Report on Public Comments on Draft FY17 Operating Plan and Budget and Five-Year Operating Plan Update Now Available

ICANN has published its report on public comments [PDF, 1.83 MB] for the draft plans for FY17, including an update to its Five-Year Operating Plan.

The development process has included a 57-day public comment period, 35 days of response drafting, and several public calls held to review the comments received in-depth. ICANN has published a detailed report to respond to over 150 separate comments from 12 community groups and people. This is an increase of over 80% on the number of comments received for the draft FY16 plans.

The publication date for the report was changed from 31 May 2016 to 6 June 2016 so that ICANN was able to develop full responses to the comments provided. The report has been structured thematically and is accompanied by a sortable spreadsheet, to help readers find the comments and responses they are most interested in.

The budget is scheduled for adoption when the ICANN Board meets during ICANN56 in Helsinki.

The Chairman’s Blog: An Update From the May 2016 Board Workshop in Amsterdam

Three times a year, between ICANN meetings, the ICANN Board meets in a workshop format. During these intensive workshops, the Board, supported by senior ICANN team members, comes together for in-depth consideration of important and timely ICANN issues. On behalf of the Board, Markus Kummer and George Sadowsky report on our recent meeting, 13-15 May in Amsterdam.

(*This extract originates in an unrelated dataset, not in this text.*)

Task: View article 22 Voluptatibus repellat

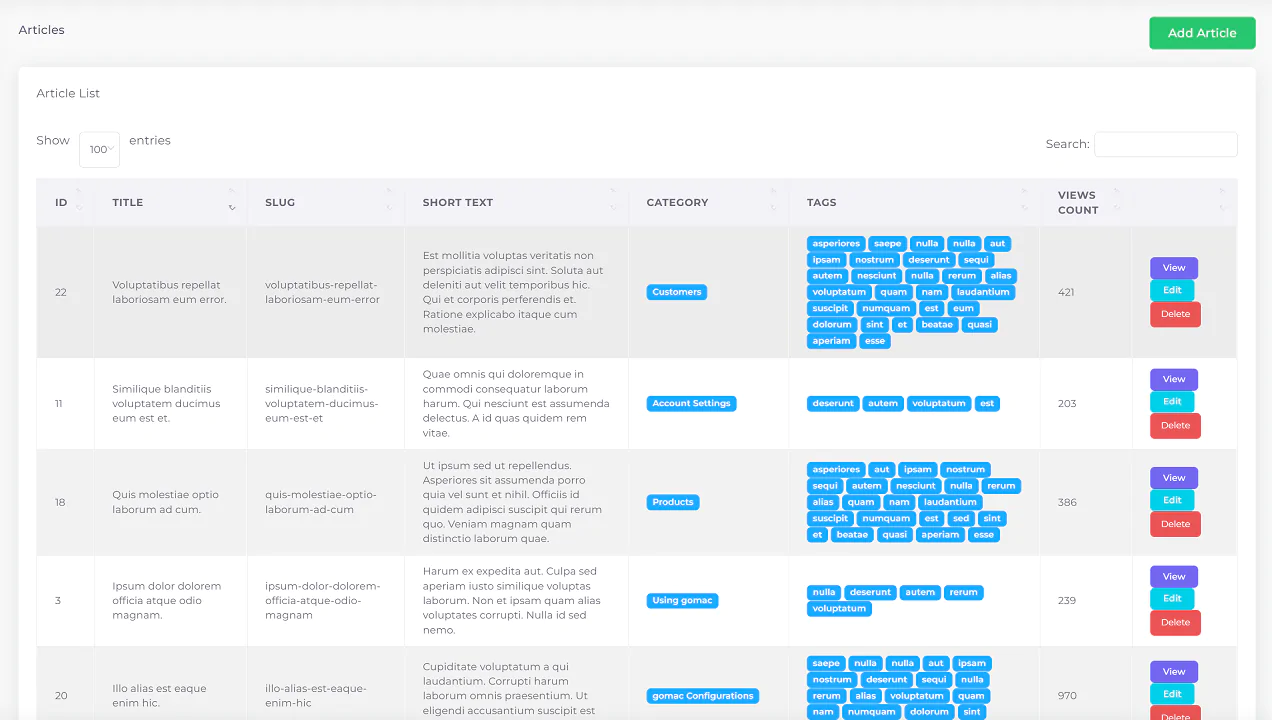Action: [1173, 268]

This meeting took place at a critical time for ICANN and the Board. We welcomed our incoming CEO and President Göran Marby to his first workshop, as well as Becky Burr, our Board member-in-waiting who is taking over Bruce Tonkin’s seat at the end of ICANN57 in October. We were delighted to have them both with us.

As you can imagine, we focused on topics related to the IANA Stewardship Transition. We received an update from ICANN management on the status of the transition and all its various parts – including the status of implementation pre-planning for Post Transition IANA (PTI) and the contracts and Service Level Agreements (SLA) with our partners.

We devoted one session to understanding the new Bylaws and the public comments received thus far. We’ve been paying careful attention to this critical area, to ensure that the Board is ready to vote on them after the Public Comment closes.

While we focused on the elements leading up the transition, we also devoted time to understanding the work of the organization post-transition. How does the transition affect what we do and how we do it? How do we bring the core values into ICANN and the organization? How do we communicate and engage differently as a post-transition ICANN? This is part of an ongoing discussion that the Board takes seriously – it’s our responsibility to make sure we, and the organization, are ready for the future.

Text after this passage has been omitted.